Given data:
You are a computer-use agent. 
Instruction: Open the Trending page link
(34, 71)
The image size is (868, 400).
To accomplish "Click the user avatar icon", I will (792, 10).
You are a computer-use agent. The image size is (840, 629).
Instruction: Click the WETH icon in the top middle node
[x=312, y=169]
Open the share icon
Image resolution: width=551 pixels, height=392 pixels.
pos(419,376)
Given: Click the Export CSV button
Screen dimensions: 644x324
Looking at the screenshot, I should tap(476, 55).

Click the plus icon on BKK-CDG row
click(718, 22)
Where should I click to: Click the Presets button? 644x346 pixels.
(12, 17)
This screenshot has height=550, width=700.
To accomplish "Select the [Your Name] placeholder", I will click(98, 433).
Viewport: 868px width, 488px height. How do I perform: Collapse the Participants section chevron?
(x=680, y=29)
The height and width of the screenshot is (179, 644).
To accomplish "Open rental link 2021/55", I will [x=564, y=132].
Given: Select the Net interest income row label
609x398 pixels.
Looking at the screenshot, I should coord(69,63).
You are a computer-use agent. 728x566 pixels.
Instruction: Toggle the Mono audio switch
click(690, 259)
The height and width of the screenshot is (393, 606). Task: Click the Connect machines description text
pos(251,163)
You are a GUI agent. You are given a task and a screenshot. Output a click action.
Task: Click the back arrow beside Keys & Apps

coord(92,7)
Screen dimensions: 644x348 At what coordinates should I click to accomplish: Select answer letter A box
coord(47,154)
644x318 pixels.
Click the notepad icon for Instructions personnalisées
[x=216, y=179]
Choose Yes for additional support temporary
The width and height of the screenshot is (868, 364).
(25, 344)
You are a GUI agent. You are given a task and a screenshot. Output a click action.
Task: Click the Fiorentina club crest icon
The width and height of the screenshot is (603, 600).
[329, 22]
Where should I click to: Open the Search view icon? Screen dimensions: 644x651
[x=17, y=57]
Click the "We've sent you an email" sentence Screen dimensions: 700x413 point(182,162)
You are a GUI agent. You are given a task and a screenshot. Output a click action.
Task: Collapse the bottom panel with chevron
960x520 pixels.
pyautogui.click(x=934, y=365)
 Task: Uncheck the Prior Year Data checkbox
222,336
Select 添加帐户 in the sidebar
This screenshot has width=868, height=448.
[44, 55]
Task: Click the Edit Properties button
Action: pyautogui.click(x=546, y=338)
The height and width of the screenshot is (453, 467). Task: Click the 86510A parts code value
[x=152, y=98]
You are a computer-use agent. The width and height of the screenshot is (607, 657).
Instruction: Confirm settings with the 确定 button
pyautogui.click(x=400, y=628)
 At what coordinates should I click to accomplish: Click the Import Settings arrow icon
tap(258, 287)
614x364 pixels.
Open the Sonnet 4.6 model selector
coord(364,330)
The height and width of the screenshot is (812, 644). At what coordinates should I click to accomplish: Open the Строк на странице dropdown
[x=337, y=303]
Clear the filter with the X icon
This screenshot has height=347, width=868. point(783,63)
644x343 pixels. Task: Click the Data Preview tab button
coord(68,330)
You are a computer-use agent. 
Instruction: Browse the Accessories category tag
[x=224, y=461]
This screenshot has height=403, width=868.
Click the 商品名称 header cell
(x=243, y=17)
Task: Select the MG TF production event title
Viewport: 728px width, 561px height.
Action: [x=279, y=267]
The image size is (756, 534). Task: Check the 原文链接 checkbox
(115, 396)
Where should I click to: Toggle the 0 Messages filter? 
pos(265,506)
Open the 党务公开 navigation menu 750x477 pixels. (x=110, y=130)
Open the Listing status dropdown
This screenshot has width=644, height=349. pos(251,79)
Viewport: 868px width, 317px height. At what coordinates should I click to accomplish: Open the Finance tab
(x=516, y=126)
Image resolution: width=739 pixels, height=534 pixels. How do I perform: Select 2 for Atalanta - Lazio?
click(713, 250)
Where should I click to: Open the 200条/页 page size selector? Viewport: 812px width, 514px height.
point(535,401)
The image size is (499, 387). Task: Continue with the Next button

Work instruction: Everything in the listing above needs to be copied exactly.

Task result:
You are a computer-use agent. 
Instruction: Open the Trending page link
(34, 71)
The image size is (868, 400).
To accomplish "Click the user avatar icon", I will (792, 10).
You are a computer-use agent. The image size is (840, 629).
Instruction: Click the WETH icon in the top middle node
[x=312, y=169]
Open the share icon
Image resolution: width=551 pixels, height=392 pixels.
pos(419,376)
Given: Click the Export CSV button
Screen dimensions: 644x324
Looking at the screenshot, I should tap(476, 55).

Click the plus icon on BKK-CDG row
click(718, 22)
Where should I click to: Click the Presets button? 644x346 pixels.
(12, 17)
This screenshot has height=550, width=700.
To accomplish "Select the [Your Name] placeholder", I will click(98, 433).
Viewport: 868px width, 488px height. How do I perform: Collapse the Participants section chevron?
(x=680, y=29)
The height and width of the screenshot is (179, 644).
To accomplish "Open rental link 2021/55", I will [x=564, y=132].
Given: Select the Net interest income row label
609x398 pixels.
Looking at the screenshot, I should coord(69,63).
You are a computer-use agent. 728x566 pixels.
Instruction: Toggle the Mono audio switch
click(690, 259)
The height and width of the screenshot is (393, 606). Task: Click the Connect machines description text
pos(251,163)
You are a GUI agent. You are given a task and a screenshot. Output a click action.
Task: Click the back arrow beside Keys & Apps

coord(92,7)
Screen dimensions: 644x348 At what coordinates should I click to accomplish: Select answer letter A box
coord(47,154)
644x318 pixels.
Click the notepad icon for Instructions personnalisées
[x=216, y=179]
Choose Yes for additional support temporary
The width and height of the screenshot is (868, 364).
(25, 344)
You are a GUI agent. You are given a task and a screenshot. Output a click action.
Task: Click the Fiorentina club crest icon
The width and height of the screenshot is (603, 600).
[329, 22]
Where should I click to: Open the Search view icon? Screen dimensions: 644x651
[x=17, y=57]
Click the "We've sent you an email" sentence Screen dimensions: 700x413 point(182,162)
You are a GUI agent. You are given a task and a screenshot. Output a click action.
Task: Collapse the bottom panel with chevron
960x520 pixels.
pyautogui.click(x=934, y=365)
 Task: Uncheck the Prior Year Data checkbox
222,336
Select 添加帐户 in the sidebar
This screenshot has width=868, height=448.
[44, 55]
Task: Click the Edit Properties button
Action: pyautogui.click(x=546, y=338)
The height and width of the screenshot is (453, 467). Task: Click the 86510A parts code value
[x=152, y=98]
You are a computer-use agent. The width and height of the screenshot is (607, 657).
Instruction: Confirm settings with the 确定 button
pyautogui.click(x=400, y=628)
 At what coordinates should I click to accomplish: Click the Import Settings arrow icon
tap(258, 287)
614x364 pixels.
Open the Sonnet 4.6 model selector
coord(364,330)
The height and width of the screenshot is (812, 644). At what coordinates should I click to accomplish: Open the Строк на странице dropdown
[x=337, y=303]
Clear the filter with the X icon
This screenshot has height=347, width=868. point(783,63)
644x343 pixels. Task: Click the Data Preview tab button
coord(68,330)
You are a computer-use agent. 
Instruction: Browse the Accessories category tag
[x=224, y=461]
This screenshot has height=403, width=868.
Click the 商品名称 header cell
(x=243, y=17)
Task: Select the MG TF production event title
Viewport: 728px width, 561px height.
Action: [x=279, y=267]
The image size is (756, 534). Task: Check the 原文链接 checkbox
(115, 396)
Where should I click to: Toggle the 0 Messages filter? 
pos(265,506)
Open the 党务公开 navigation menu 750x477 pixels. (x=110, y=130)
Open the Listing status dropdown
This screenshot has width=644, height=349. pos(251,79)
Viewport: 868px width, 317px height. At what coordinates should I click to accomplish: Open the Finance tab
(x=516, y=126)
Image resolution: width=739 pixels, height=534 pixels. How do I perform: Select 2 for Atalanta - Lazio?
click(713, 250)
Where should I click to: Open the 200条/页 page size selector? Viewport: 812px width, 514px height.
point(535,401)
The image size is (499, 387). Task: Continue with the Next button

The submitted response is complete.